Steve McCurry

Editorial Les voyages de Steve McCurry sur les chemins de fer indiens

© Steve McCurry

«La station est un théâtre, et tout ce qui est imaginable se passe sur sa scène.
Il n'y a rien que les trains n'aient observé.
- Steve McCurry


par Edward Clay, 2 juillet 2020

Fidèle à son besoin obsessionnel de documenter les paysages sociaux de son temps, McCurry, armé de son vrai passeport et de son passeport métaphorique, a contribué à forger les récits visuels de plusieurs pays, mais ses images les plus emblématiques sont celles de l'Inde.

En tant que l'une des voix les plus distinctes de la photographie moderne, le portrait de la nation de McCurry présente toutes les personnalités variées qui composent son tissu social, dans leurs divers contextes quotidiens. Errant à travers les villes et les villages, les voyages emblématiques de McCurry sont visuellement saisissants et immédiatement reconnaissables.

La gare de Old Delhi, 1983
Un homme vend des fruits sur une plate-forme de train
Simla, 1984

Suivant les traces de ses héros Henri Cartier-Bresson et Margaret Bourke-White, qui avaient également beaucoup tourné en Inde, McCurry a bourré une valise pleine de kodachrome et s'est lancé dans un voyage inattendu qui a duré plus longtemps que prévu. «J'avais l'intention d'y aller pendant six semaines, mais je suis resté deux ans.»

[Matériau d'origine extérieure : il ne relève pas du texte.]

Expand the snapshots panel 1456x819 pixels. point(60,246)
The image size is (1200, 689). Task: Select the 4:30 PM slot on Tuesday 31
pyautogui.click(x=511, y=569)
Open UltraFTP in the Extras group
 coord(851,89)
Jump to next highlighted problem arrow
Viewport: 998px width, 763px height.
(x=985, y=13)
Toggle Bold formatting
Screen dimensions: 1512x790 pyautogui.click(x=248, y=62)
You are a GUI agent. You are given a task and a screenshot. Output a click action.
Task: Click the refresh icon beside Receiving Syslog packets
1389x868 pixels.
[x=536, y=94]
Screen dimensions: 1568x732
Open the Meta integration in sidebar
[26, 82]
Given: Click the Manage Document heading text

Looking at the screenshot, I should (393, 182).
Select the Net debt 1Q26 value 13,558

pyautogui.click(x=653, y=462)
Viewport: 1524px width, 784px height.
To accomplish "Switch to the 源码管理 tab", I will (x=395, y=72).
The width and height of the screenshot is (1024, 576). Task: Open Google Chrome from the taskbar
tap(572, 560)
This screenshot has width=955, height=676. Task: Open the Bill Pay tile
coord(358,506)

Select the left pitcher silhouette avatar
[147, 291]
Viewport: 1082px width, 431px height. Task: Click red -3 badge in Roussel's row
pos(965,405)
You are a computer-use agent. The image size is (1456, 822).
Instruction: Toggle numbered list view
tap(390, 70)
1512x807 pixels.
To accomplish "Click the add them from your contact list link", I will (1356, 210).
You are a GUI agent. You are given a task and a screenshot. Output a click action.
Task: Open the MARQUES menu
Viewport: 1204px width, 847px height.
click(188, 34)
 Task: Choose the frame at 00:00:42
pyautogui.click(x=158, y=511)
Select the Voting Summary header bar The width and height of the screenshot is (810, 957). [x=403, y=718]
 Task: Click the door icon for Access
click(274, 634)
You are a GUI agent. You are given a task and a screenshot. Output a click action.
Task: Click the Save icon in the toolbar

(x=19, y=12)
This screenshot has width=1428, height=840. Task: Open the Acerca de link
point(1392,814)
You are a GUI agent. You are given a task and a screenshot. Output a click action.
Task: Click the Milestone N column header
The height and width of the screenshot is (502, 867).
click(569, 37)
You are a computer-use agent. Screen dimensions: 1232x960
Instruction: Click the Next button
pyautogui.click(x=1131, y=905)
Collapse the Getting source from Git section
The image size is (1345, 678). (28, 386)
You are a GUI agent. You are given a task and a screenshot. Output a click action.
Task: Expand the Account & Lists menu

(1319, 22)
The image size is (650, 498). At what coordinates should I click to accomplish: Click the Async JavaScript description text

Après avoir terminé celui de Paul Theroux Le grand bazar ferroviaire, L'intérêt de McCurry pour le réseau ferroviaire indien est devenu si fort qu'il a ensuite entrepris un voyage de cinq mois du col de Khyber au Pakistan, jusqu'au nord de l'Inde jusqu'à Chittagong au Bangladesh, puis au sud-est le long du réseau construit par les Britanniques sous le colonialisme.

Taj Mahal et train, Agra, 1983


«En essayant de raconter l'histoire de l'Inde en images, j'ai passé du temps dans ses gares, à regarder le tourbillon de la vie à chaque fois qu'un train arrive. Les gens attendent sans cesse, ils campent dans les gares, des biens et des services s'échangent. Les cha-wallahs sillonnent les voitures avec leurs marchandises. Les vaches et les singes recherchent de la nourriture. Les halls d'entrée résonnent alors que les passagers se disputent les billets - la clameur des foules est un assaut constant sur les sens.

Bicyclettes sur le côté du train, 1983
Femme et enfant bengali, 1982
Le courrier de l'Assam, 1983

Capsule d'un pays en transit, le portrait de McCurry des beaux vieux trains et des gens qui les fréquentent est vitré dans les teintes de l'heure dorée, un temps de va-et-vient, alors que la lumière descend dans le crépuscule. Ces images sont pleines de silhouettes et d'ombres lourdes et, bien sûr, de la palette saturée signature de McCurry.

McCurry a reconnu le train à vapeur comme un trope visuel important de la culture indienne. Suggérant une continuité entre le passé et le présent, et fonctionnant comme un rappel d'une époque où l'empire indien est entré en collision avec l'industrialisation coloniale, ces images parlent subtilement de l'histoire de la nation, sans être polémiques.

Ligne Yangon-Mandalay, Birmanie, 2011

Chaque personnage capturé dans son cadre garde son discret anonymat, comme si les trains et les gares étaient les protagonistes de son récit. McCurry décrit sa fascination ultime pour ces trains et le moment où ils s'anthropomorphisent dans sa perspective: «Lorsque le train entre dans la gare, il y a un élan d'humanité fou.

Gare d'Agra, Inde, 1983

La capacité unique de McCurry à se rapprocher et personnellement de People de différentes cultures et sa relation profonde et durable avec l'Inde se traduisent par ces images méditatives avec une belle palette, la lumière presque palpable.

«Ma vie est façonnée par le besoin urgent d'errer et d'observer,
et mon appareil photo est mon passeport.